A Framework for Quantum Resilience of Cryptocurrency Exchanges in the Context of Asymmetric Data Accumulation Threats

The present paper addresses the problem of modeling the resilient operation of a cryptocurrency exchange (CEX) under delayed quantum attacks of the harvest-now-decrypt-later type. The proposed model diverges from extant approaches in its conceptualization of the quantum threat. Whereas extant approaches treat the quantum threat as an external shock, the proposed model conceptualizes the accumulation of cryptographically vulnerable data as an internal state variable of the system. The framework under consideration is formulated as a system of nonlinear differential equations linking the exchange’s liquidity, the intensity of post-quantum cryptography (PQC) adoption, and the volume of accumulated threat.
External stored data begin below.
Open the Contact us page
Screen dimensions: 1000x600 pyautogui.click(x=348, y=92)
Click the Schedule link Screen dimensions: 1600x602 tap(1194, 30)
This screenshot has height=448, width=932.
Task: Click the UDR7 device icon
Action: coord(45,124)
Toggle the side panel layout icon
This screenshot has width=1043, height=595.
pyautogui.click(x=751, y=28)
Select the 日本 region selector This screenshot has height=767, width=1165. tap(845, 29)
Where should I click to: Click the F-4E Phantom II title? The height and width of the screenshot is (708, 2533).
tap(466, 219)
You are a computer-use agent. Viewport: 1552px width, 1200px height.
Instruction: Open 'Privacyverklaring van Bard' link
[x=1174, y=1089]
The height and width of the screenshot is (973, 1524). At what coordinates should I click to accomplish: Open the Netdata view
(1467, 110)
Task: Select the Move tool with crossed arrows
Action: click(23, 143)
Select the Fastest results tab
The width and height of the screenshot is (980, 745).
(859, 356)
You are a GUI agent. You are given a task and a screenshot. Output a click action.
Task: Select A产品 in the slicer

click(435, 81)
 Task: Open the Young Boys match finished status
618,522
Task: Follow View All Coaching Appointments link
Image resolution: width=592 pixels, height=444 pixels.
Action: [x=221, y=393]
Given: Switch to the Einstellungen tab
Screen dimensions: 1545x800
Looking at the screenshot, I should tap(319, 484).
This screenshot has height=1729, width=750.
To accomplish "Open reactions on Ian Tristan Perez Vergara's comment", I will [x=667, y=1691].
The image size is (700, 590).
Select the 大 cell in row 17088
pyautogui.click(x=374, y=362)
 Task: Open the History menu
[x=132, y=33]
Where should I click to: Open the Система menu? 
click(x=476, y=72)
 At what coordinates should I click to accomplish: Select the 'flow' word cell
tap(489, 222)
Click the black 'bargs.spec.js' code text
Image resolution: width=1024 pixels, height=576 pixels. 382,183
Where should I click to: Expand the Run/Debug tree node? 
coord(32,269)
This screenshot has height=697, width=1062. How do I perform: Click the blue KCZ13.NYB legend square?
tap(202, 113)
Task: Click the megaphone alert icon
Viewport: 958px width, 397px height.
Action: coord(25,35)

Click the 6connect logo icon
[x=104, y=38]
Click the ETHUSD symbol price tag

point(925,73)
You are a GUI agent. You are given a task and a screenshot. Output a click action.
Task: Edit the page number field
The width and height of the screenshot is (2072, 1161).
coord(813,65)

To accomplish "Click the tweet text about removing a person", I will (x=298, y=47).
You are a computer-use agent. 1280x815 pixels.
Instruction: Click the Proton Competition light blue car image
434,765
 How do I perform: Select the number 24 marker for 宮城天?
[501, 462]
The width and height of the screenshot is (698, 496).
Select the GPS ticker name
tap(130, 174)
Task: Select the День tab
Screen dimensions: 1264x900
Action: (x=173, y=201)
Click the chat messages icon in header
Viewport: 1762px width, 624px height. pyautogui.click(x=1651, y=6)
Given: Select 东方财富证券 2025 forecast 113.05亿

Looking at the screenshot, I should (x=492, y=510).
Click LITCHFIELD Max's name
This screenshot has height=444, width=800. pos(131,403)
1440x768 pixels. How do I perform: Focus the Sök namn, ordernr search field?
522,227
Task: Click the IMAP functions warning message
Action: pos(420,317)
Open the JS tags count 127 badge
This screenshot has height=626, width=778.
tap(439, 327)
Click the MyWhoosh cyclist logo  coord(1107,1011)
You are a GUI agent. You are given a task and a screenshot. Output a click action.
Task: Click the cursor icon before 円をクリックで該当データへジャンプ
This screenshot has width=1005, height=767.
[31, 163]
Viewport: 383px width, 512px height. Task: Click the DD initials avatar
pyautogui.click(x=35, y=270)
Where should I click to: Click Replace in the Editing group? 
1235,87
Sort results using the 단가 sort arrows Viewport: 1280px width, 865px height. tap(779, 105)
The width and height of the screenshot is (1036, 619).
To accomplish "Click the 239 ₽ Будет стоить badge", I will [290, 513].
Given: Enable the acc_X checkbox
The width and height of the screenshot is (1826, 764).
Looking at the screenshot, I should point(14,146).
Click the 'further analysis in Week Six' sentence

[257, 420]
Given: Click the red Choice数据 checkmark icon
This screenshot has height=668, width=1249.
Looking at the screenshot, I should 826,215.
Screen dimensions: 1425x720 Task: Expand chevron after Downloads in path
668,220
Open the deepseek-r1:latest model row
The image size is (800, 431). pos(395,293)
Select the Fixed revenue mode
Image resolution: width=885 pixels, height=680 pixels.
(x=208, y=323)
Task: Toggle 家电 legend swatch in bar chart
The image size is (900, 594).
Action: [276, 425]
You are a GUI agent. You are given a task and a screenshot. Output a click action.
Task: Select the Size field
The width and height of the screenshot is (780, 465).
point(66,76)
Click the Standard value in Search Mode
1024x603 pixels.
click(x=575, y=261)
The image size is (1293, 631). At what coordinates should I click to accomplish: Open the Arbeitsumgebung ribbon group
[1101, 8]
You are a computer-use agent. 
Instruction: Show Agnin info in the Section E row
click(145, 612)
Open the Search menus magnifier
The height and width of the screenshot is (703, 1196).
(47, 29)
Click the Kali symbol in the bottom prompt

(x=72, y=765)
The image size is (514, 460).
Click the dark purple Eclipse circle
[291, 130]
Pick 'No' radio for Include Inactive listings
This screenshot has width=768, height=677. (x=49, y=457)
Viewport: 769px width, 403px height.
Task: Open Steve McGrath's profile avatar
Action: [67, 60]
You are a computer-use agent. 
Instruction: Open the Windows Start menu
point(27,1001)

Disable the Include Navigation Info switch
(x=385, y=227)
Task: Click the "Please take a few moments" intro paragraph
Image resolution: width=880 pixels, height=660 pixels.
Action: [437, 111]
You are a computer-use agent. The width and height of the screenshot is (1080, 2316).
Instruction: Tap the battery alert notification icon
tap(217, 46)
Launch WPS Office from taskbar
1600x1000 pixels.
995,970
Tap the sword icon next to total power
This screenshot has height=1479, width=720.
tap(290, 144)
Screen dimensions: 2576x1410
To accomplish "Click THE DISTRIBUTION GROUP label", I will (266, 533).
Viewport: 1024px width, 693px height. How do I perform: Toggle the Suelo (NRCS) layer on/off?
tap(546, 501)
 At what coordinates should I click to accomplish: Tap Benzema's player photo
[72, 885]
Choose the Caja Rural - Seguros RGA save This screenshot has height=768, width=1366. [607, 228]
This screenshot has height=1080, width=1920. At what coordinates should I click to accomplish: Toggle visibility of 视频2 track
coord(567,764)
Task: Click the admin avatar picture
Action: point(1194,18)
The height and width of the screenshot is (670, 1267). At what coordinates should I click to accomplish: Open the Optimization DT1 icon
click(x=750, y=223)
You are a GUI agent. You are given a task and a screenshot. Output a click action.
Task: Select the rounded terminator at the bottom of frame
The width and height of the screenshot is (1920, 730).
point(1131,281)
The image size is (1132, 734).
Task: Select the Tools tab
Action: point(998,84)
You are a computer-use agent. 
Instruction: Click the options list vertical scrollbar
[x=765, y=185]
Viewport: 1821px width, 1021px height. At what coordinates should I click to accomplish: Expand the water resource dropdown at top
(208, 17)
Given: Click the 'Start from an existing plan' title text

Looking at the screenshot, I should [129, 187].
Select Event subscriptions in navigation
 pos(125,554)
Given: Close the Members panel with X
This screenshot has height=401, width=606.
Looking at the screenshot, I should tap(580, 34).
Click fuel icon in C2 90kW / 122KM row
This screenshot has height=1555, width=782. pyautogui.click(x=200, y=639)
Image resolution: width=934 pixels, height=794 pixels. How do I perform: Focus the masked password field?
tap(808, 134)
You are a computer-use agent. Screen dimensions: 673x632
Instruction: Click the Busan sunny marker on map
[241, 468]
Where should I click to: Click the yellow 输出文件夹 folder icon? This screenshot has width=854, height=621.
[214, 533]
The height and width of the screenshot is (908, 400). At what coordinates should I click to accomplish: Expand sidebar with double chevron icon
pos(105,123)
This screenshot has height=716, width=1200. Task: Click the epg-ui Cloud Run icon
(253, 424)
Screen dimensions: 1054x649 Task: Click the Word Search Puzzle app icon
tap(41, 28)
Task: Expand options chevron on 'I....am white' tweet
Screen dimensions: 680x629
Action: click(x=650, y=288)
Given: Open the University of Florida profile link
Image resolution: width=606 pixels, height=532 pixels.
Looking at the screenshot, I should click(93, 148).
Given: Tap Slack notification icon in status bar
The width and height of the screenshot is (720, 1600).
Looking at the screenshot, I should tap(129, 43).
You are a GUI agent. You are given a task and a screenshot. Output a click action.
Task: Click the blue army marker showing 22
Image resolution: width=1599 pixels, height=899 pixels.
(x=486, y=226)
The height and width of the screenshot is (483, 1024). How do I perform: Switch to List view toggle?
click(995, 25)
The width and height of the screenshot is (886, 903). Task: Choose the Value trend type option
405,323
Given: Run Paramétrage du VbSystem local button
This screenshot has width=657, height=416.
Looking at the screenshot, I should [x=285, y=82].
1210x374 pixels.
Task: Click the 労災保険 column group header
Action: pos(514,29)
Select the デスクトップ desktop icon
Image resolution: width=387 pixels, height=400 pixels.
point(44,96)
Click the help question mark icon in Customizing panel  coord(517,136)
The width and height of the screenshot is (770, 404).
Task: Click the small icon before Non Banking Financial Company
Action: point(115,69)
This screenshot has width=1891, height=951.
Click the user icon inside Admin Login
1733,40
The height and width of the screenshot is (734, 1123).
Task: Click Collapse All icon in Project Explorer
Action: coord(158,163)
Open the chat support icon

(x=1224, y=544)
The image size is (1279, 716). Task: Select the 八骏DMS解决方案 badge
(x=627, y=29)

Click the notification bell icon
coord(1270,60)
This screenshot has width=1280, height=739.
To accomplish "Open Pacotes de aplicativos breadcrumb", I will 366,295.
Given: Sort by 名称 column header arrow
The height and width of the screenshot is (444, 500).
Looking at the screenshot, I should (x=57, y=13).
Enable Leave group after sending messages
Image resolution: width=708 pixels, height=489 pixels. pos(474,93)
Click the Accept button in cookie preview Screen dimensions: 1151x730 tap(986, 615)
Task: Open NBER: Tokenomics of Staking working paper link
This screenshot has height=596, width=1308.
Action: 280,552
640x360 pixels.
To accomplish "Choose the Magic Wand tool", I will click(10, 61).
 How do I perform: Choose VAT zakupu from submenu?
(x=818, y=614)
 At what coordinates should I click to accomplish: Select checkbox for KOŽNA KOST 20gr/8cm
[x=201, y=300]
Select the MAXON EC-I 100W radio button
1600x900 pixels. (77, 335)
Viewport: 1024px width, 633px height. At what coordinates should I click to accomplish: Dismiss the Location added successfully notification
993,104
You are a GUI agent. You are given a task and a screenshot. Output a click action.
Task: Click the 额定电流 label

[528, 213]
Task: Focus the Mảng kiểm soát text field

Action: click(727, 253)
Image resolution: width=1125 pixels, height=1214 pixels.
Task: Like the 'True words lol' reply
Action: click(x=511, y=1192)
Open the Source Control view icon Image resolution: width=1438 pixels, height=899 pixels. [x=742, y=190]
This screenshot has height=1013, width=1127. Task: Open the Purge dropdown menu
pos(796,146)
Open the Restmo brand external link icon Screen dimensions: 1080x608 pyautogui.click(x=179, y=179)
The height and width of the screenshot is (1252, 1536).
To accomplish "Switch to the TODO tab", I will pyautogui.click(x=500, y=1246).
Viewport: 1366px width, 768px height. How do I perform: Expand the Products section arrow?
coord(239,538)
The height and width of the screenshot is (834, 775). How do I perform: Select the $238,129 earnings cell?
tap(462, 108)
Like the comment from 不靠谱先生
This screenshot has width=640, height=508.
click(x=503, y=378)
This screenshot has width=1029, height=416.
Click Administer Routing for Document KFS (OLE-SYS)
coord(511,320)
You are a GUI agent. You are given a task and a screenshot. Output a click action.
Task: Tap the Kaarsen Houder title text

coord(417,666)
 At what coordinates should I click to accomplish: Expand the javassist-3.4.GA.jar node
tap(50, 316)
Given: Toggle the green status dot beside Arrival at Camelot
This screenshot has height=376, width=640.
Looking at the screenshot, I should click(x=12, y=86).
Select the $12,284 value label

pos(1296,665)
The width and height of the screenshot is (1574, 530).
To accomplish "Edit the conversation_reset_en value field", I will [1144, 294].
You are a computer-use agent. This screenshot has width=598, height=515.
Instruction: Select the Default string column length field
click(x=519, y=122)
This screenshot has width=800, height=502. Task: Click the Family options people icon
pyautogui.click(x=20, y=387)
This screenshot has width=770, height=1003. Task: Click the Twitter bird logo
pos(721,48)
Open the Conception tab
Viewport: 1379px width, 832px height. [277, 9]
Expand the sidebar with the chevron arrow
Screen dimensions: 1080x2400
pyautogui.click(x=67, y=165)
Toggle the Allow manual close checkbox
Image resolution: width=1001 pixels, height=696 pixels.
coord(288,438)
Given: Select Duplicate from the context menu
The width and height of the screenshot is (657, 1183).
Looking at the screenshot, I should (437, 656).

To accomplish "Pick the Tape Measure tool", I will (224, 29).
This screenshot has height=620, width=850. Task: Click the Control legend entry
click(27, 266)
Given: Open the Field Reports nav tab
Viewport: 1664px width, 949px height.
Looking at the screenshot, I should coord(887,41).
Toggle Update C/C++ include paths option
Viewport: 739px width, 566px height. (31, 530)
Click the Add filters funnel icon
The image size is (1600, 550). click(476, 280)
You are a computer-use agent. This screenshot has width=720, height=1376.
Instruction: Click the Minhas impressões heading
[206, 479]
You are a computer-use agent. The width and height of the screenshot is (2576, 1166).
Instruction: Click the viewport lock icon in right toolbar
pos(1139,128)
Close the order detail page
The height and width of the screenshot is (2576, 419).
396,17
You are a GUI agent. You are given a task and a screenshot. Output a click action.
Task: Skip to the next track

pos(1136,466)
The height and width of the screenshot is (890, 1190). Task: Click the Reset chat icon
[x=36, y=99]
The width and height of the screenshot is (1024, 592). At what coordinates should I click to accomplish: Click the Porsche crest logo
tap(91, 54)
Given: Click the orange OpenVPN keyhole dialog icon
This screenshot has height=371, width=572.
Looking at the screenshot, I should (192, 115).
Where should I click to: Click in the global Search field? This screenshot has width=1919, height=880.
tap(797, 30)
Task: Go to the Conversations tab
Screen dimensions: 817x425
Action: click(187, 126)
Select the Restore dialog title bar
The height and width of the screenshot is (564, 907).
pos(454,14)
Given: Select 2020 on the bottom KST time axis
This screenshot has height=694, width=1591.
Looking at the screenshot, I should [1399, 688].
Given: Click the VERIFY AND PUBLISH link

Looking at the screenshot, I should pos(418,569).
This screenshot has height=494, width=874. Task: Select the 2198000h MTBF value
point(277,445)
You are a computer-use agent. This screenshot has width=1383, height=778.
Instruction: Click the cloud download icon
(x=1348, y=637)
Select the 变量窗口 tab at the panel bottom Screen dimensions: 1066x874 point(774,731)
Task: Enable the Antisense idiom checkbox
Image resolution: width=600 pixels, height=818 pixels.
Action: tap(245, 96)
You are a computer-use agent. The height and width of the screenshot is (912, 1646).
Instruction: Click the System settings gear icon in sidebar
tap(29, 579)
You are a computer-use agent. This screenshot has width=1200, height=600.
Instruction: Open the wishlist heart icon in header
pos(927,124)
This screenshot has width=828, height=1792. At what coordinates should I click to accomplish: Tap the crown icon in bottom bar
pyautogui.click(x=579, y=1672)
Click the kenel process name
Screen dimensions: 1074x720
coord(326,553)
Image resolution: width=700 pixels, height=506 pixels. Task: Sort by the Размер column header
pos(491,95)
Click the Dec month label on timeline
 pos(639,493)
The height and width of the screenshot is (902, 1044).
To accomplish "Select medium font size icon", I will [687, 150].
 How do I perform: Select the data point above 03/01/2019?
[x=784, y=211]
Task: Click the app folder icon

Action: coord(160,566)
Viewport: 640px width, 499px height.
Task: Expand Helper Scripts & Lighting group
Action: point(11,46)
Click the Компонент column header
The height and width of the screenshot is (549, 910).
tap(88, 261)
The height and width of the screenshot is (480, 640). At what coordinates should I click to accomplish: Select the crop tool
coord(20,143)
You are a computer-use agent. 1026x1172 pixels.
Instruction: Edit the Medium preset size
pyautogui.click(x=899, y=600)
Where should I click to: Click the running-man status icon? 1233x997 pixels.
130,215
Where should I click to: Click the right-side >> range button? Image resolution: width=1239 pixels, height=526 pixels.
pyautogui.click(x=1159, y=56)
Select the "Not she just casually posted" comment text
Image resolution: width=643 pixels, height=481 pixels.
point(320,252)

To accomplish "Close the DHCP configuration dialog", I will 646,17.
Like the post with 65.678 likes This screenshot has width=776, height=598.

The analytical conditions for asymptotic stability are derived. The resolution of the system enables the identification of a region of admissible defense strategies, which is interpreted in the paper as a “survival dome.” Numerical simulations demonstrate that both delayed and excessively aggressive migration strategies toward post-quantum cryptography may lead to the degradation of the exchange. The findings indicate that a balanced and adaptive transition strategy, aimed at mitigating quantum risks, can preserve liquidity while minimizing long-term losses. The findings establish a theoretical framework for the development of migration strategies for financial platforms undergoing a transition to post-quantum security standards.